Venezuela´s land grab

Venezuela’s land grab

OUR OPINION: Taking land by force no solution to inequality

What a sad fraternity Venezuelan farmer Franklin Brito just joined.

Like Cuban political prisoner Orlando Zapata Tamayo before him, Mr. Brito, 49, chose to starve himself to death over a question of principle. He shrank to 77 pounds and died last week rather than toe the line on Venezuelan President Hugo Chávez’s dubious land reform program.

He’s the 250th person to die in a property redistribution dispute since Mr. Chávez first launched his land-grab program nearly a decade ago. Most of the others were peasants the plan ostensibly sought to help, murdered by farmers.

What a miserable brotherhood Mr. Chávez has joined: the clique of authoritarians who govern nations that lack a rule of law, where private property can be given, licensed and legislated away. Nations like Cuba, where men waste away in protest.

In his latest copy-cat move to have Venezuela be more like Cuba’s top-down, failed economy, Mr. Chávez seeks to take control of food production and distribution by offering a “Good Life card” that provides credit for groceries bought at state stores. The same government that let tens of thousands of tons of food rot at the port while prices soared wants a bigger piece of the land and food business.

Mr. Chávez argues that his land distribution is about equality. It’s more likely about his quest to centralize the economy and take swipes at property owners.

Case in point: Venezuela’s chief prosecutor Luisa Ortega Díaz assigned a prosecutor to determine whether anyone in Mr. Brito’s circle of family and friends encouraged suicide and should serve a decade in prison.

Talk about harassment. Some are right to wonder if Mr. Brito’s forced stay in a military hospital for nearly a year makes the government complicit.

`Not expropriation’

Mr. Brito had been on half a dozen hunger strikes since 2004, when the government gave his neighbors license to farm part of his land. (But don’t call that expropriation, the government says.) He cut off a finger and sewed his mouth shut while the government doled out more private property to landless peasants.

Mr.
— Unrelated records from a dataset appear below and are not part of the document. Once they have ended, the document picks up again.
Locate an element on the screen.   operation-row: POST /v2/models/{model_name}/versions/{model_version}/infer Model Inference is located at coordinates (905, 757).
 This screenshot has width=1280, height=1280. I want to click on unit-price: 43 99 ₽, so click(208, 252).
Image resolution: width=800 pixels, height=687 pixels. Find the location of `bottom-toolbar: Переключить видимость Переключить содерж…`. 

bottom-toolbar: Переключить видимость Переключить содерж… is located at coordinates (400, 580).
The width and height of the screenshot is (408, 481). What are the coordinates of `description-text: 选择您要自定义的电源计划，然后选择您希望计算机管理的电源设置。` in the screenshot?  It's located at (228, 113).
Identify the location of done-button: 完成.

Brito was a proud, if stubborn, farmer. He kept fasting even after the government threw cash at him and gave him his land back, because it refused to give him official documentation stating the land was his.
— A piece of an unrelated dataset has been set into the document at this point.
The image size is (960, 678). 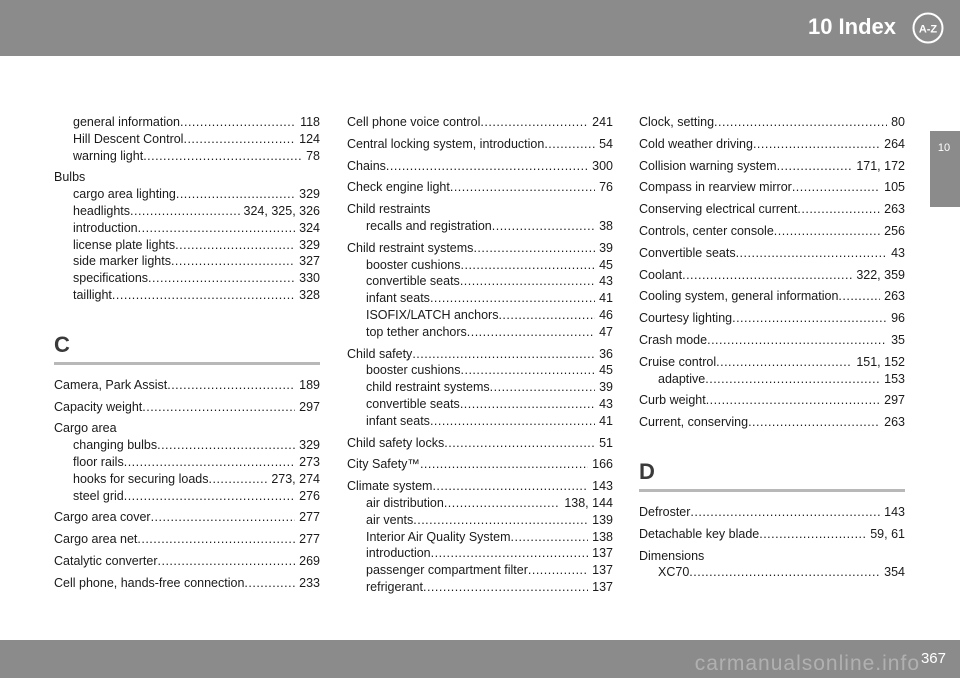 What do you see at coordinates (310, 194) in the screenshot?
I see `entry-page: 329` at bounding box center [310, 194].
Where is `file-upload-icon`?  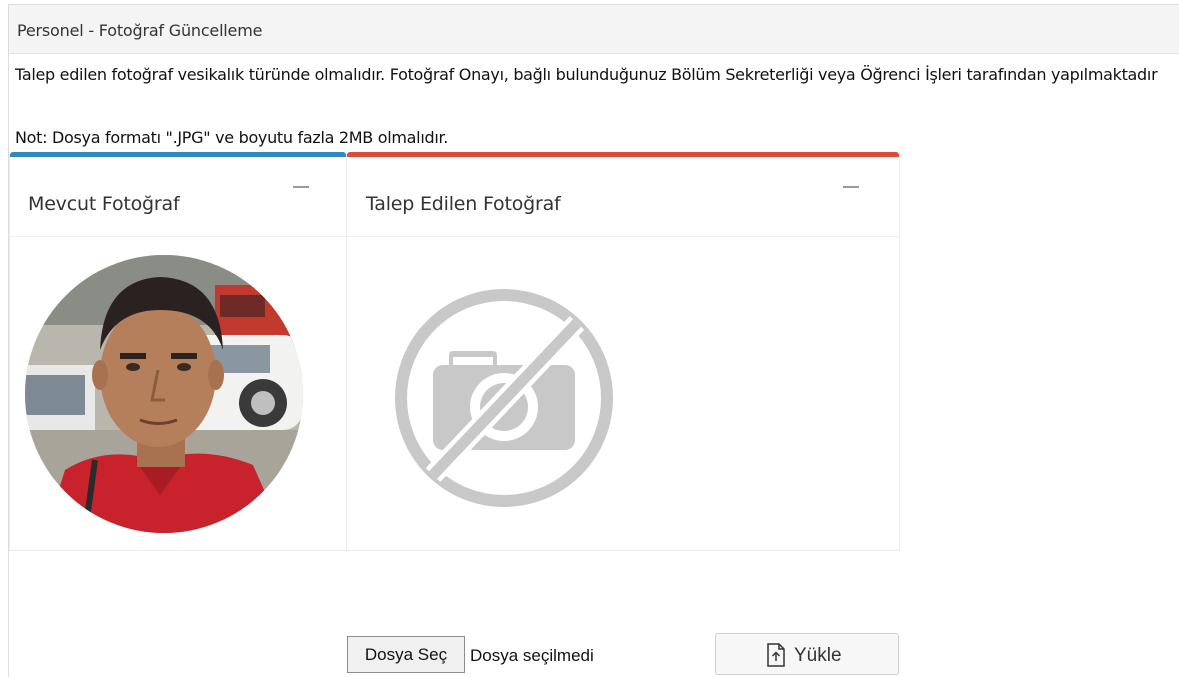
file-upload-icon is located at coordinates (776, 655).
Venezuela had one of the worst land equality rates in the Americas, and the United Nations says it’s now one of the leaders in reducing that historic poverty disparity.

But by confiscating land by force, the government failed to implement any fair form of appeal, at least not one where a farmer has a say about things like fair market compensation.

Already, the Chávez government has expropriated 772 farms, nearly 7.5 million acres. Despite mounting complaints and a rising death toll, in June the Venezuelan legislature expanded by law what Mr. Chávez had done by presidential decree. Now any property the government deems underutilized can be snatched in the name of social justice.

As the bodies mount and the president’s record on food production remains spotty, Mr. Chávez has accomplished little except to exacerbate the social divide that helps keep him in power.